“Um não sei quê, que nasce não sei onde,/Vem não sei como, e dói não sei porquê.” Luís de Camões

"Na dor lida sentem bem,/Não as duas que êle teve,/Mas só a que êles não têm." Fernando Pessoa

"Lividos astros,/Soidões lacustres.../Lemes e mastros.../E os alabastros/Dos balaustres!" Camilo Pessanha

"E eu estou feliz ainda./Mas faz-se tarde/e sei que é tempo de continuar." Helder Macedo

"Conchas, pedrinhas, pedacinhos de ossos..." Camilo Pessanha

“Vem, vagamente,/Vem, levemente,/Vem sozinha, solene, com as mãos caídas/Ao teu lado, vem” Álvaro de Campos

"Chove nela graça tanta/que dá graça à fermosura;/vai fermosa, e não segura." Luís de Camões

segunda-feira, 26 de janeiro de 2015

A dívida e a dádiva

      Já aqui exprimi o meu grande apreço pelo cineasta turco Nuri Bilge Ceylan (ver "Por Ceylan", de 30 de Maio de 2014), cuja obra conheço bem.
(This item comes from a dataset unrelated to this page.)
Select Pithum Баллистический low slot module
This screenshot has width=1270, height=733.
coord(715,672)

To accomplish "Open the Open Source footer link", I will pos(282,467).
O seu último filme, "Sono de Inverno"/"Kis uykusu" (2014), confirma inteiramente a conta em que o tenho, como um dos melhores cineastas da actualidade. De facto, neste seu mais recente filme, que recebeu a Palma de Ouro no Festival de Cannes de 2014, ele regressa de maneira mais extrema ao microcosmos do seu filme anterior, "Era Uma Vez na Anatólia"/"Bir zamanlar Anadolu'da", 2011 (ver "A grande fronteira", de 20 de Maio de 2012), mas desta vez, a partir de contos de Anton Tchékhov (1), esse microcosmos, perfeitamente localizado na actualidade, algures na Anatólia, assume ainda maior ressonância universal.
                     
      Jogando-se entre dois irmãos proprietários de um hotel, Aydin/Haluk Bilginer e Necla/Demet Akbag, ele também colunista no jornal local, ex-actor e aspirante a escritor, mais a mulher dele, Nihal/Melisa Sözen, muito mais nova do que ele, a partir desse núcleo progressivamente revelado Ceylan tece a sua narrativa no confronto destes entre si e com um inquilino que não paga o que deve, Ismail/Nejat Isler, acompanhado pelo irmão, Hamdi/Serhat Mustafa Kiliç. Sem se afastar desse rumo e da ideia de dívida, a partir de um argumento seu e de Ebru Ceylan o cineasta constrói um filme denso e despojado, com uma composição visual em tapeçaria em diferentes espaços que rara mas repetidamente a música suavemente comenta.
      Deste modo, sem nunca cair no melodrama que expressamente rejeita, "Sono de Inverno" é um drama familiar que agarra o lugar-comum para com ele, para nosso espanto e confusão, construir uma viagem abissal pela vida humana, no que ela tem de mais trivial e comum. Mas dizendo isto não digo ainda nada do que este filme subtilmente é sobre as relações sociais, sobre os confrontos mais íntimos mas também mais verdadeiros de todos nós.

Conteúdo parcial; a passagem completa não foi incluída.